About the "ex3_l_s_q_val" signal in "xuq_lsu_l2cmdq" module

zhaoxiahust commented 3 years ago

Hi guys,

It seems to me that the input signal "ex3_l_s_q_val" of the "xuq_lsu_l2cmdq" module can be used to indicate a load miss happens. In this case, "xuq_lsu_l2cmdq" can use this signal to decide whether to insert the current load in the LMQ or not. However, after tracing the source of signal "ex3_l_s_q_val" in xuq_lsu_dc_cntrl.vhdl, I could not find its relation with load miss. Below is the source code in xuq_lsu_dc_cntrl.vhdl.

ex3_l2_op_d <= (l2_ctype or is_mem_bar_op or ex2_msgsnd_instr_q or ex2_mtspr_trace_q or ex2_dci_instr_q or ex2_ici_instr_q) and not ex2_stg_flush;

l_s_q_val <= ex3_l2_op_q;

Did I miss anything? If the signal "ex3_l_s_q_val" has no relation with load miss, how can xuq_lsu_l2cmdq decide to insert the current load into the LMQ or not?

Thanks for your help in advance! Let's enjoy the beauty of A2I!

Cheers, Xia

openpowerwtf commented 3 years ago

I think you are correct - ex3_l2_op is just L/S ops of interest.
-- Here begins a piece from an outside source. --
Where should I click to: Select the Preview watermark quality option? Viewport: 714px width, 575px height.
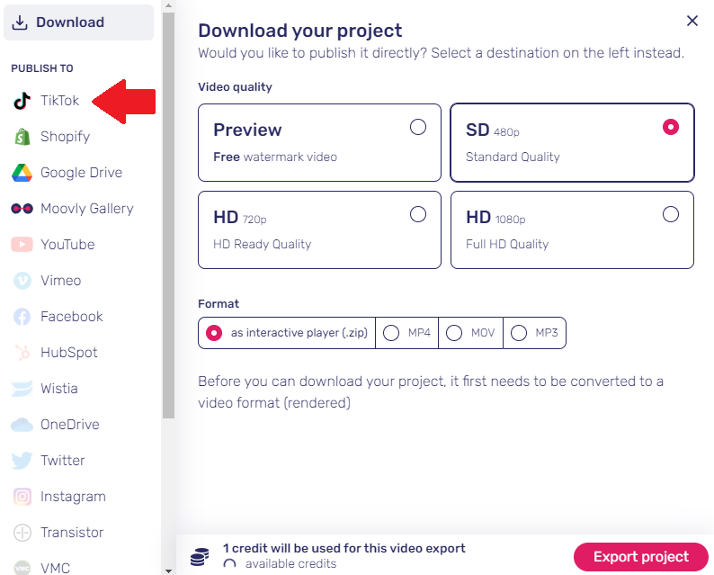(319, 142)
This looks like the qualified version to allow LMQ insertion:

ld_m_val <= (ex3_l_s_q_val and ex3_load_instr and not ld_queue_full and not ld_q_seq_wrap) or
            pe_recov_ld_val_l2;

And this is the LMQ update/valid:

         l_q_wrt_en(i) <= ld_m_val and ((not ld_rel_val_l2(i) and b and not pe_recov_ld_val_l2) or
                                   (ex7_loadmiss_qentry(i)     and     pe_recov_ld_val_l2));
         ld_rel_val_d(i) <= l_q_wrt_en(i) or
                                   (ld_rel_val_l2(i) and not reset_lmq_entry(i));

Do you agree? This logic appears to have been rewritten for timing (probably because of flushes being included).

zhaoxiahust commented 3 years ago

Hi openpower-cores,

Thanks for the quick reply. I found the logic related to l_q_wrt_en(i) and ld_rel_val_d(i) before. However, if ex3_l2_op is just L/S ops, I could not find the relation between "l_q_wrt_en(i) <= ld_m_val and ((not ld_rel_val_l2(i) and b and not pe_recov_ld_val_l2) or (ex7_loadmiss_qentry(i) and pe_recov_ld_val_l2));" and the L1 cache load miss.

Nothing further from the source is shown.